The history of paan: an Indian treat made with a betel leaf that’s recommended in the Kama Sutra and praised by Ayurveda practitioners
- Known by different names in various Indian languages, millions of Indians chew paan every day and have done so for thousands of years
- Used as a mouth freshener or a post-meal treat, it is also touted as an aphrodisiac and is praised by Ayurveda practitioners for its health-giving properties
Paan is everywhere in India. The treat – a betel leaf stuffed with a variety of ingredients – can be found in people’s homes, at restaurants, shopping centres and markets.
The kiosk of the street corner paanwallah (seller of paan), where people gather over gossip and gilauri (prepared paan triangles), is like a modern-day coffee shop. Usually a flimsy, colourful structure with a tarpaulin roof, it sports a wooden table and steel containers filled with paan condiments. Sachets of chewing gum and mouth fresheners hang over it like party decorations.
The moment an order is placed, the vendor’s hands start flying over his accoutrements – the heart-shaped, emerald-hued paan (the word refers to both the leaf, and the preparation made with it) is pulled out from under a wet muslin cloth, smeared with slaked lime and the astringent, chocolate-brown herb kattha.

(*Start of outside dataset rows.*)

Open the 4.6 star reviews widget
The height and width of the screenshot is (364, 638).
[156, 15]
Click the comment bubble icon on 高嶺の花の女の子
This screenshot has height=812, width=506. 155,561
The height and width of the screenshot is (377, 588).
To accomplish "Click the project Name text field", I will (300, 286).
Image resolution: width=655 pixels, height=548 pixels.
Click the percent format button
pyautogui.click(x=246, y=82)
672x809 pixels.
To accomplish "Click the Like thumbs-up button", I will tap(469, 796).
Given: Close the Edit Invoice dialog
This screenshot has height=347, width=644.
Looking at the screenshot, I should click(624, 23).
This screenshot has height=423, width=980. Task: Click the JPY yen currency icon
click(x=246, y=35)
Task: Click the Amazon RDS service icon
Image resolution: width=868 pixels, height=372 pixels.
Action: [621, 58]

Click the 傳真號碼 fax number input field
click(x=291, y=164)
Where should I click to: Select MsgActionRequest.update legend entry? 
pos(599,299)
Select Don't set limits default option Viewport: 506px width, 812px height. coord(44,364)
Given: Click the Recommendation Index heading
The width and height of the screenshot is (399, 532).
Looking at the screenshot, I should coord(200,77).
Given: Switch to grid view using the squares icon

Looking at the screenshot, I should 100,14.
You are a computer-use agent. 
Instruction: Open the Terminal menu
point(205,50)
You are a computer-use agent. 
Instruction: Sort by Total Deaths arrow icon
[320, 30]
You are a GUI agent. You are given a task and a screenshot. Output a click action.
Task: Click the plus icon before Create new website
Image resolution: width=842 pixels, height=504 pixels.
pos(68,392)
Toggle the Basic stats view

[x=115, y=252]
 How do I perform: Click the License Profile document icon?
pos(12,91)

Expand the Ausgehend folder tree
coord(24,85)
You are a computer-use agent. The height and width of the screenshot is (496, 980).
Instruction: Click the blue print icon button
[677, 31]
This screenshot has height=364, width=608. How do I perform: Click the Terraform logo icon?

Tambul, tamalapaku, nagavalli, nagarbel, vettile … known by different names in different Indian languages, the herby paan is deeply rooted in the subcontinental culture. Millions of Indians chew paan daily – its piquant and peppery taste make it an excellent mouth freshener or a post-meal treat.
Ancient texts mention how the betel leaf’s different parts represent different Hindu deities: Lakshmi in front, Shiva around the edges, and Yama – the Lord of Death – residing in the stalk, the unfavourable part, to be shunned.